### TASK INSTRUCTIONS
(a) From the passage about preparing for disaster, list every personal name it contains, including the name of a deity.
(b) Render this sentence from the passage about preparing for disaster into Spanish: "Americans don't like to hear that but that's definitely possible."
(c) Answer from the passage about preparing for disaster:
(i) Within how many days did the military analyst suggest going into Iraq?
(ii) By how much could oil and gas prices rise in a few short months?
(iii) What does the speaker think may happen to a couple of the major airlines?

### PASSAGE GIVEN

**********

This is the same kind of thing that people need to be paying attention to in this nation, watching what's going on in the Middle East right now and there's a certain potential there.  I'm not a prophet, I don't have a word from God like Jeremiah or Isaiah did, but there's potential for some real disaster coming up.  And we need to be prepared for it.  Americans don't like to hear that but that's definitely possible.  If things play out a certain way, I heard someone, a military analyst over the weekend suggest that it would be within 90 days that we go into Iraq.  If we go into Iraq, any kind of major invasion like that could really dry up the oil pipeline for a while; oil and gas prices could double or triple in a few short months.  Are you prepared, do you have some emergency plan in mind for how you're going to handle it financially. 

 

This war against terrorism is not status quo; I think a lot of Americans have just sort of eased back into a normal life style since Sept. 11th.  Unless you are traveling, then you deal with that with the airlines all the time or if you're in the airline industry, they are doing everything they can to stay afloat because with more and more security regulations it's harder, it's more difficult, they're losing more and more money and some of them are just literally days away from declaring bankruptcy.  I think we may see a couple of these major airlines go under and once that starts happening the ripple effect economically through this nation is going to be incredible.  You stack on top of that the fact that we could invade Iraq and see some real escalation in oil and gas prices and that has all the markings of economic disaster and a call for sacrifice on the part of a lot of Americans which Americans don't like to do.  We need to prepare for disaster.

**********

### SOURCE DATA
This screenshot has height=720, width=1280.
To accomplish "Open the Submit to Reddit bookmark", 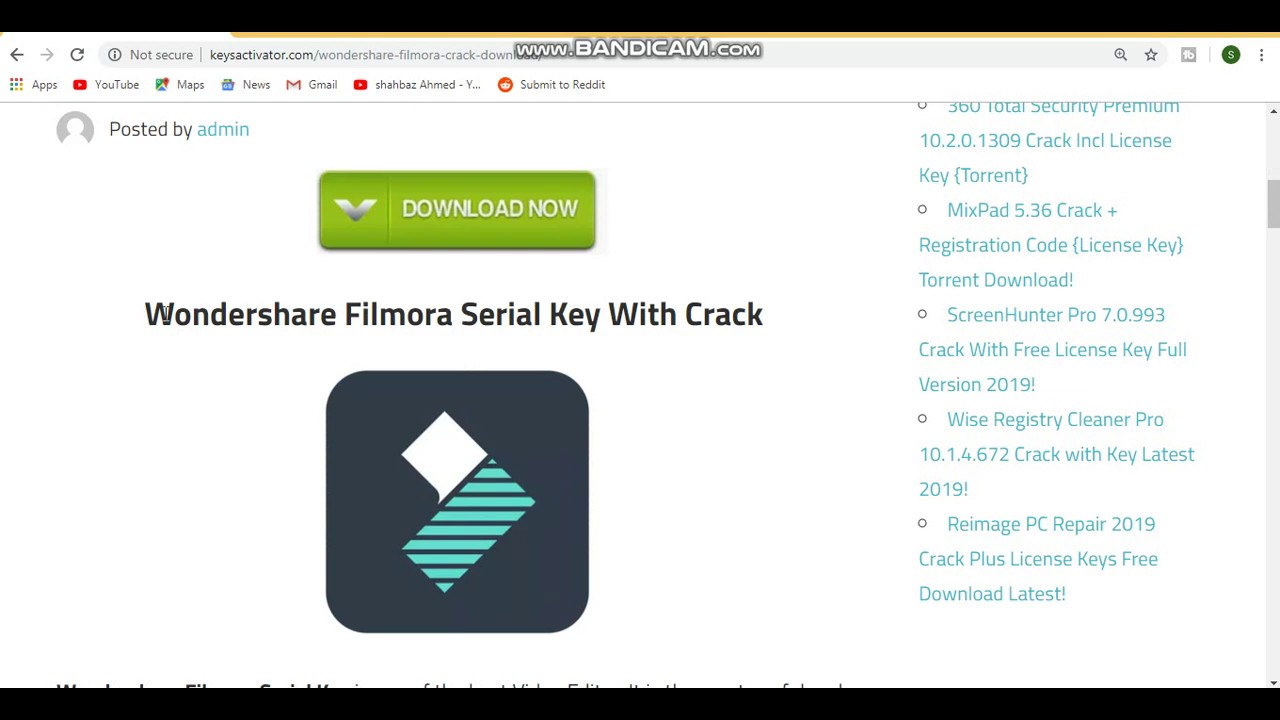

**********

### RESULTS FOR THE EXERCISE
(a) God, Jeremiah, Isaiah

(b) A los estadounidenses no les gusta oír eso, pero es definitivamente posible.

(c)
(i) Within 90 days.
(ii) They could double or triple.
(iii) They may go under.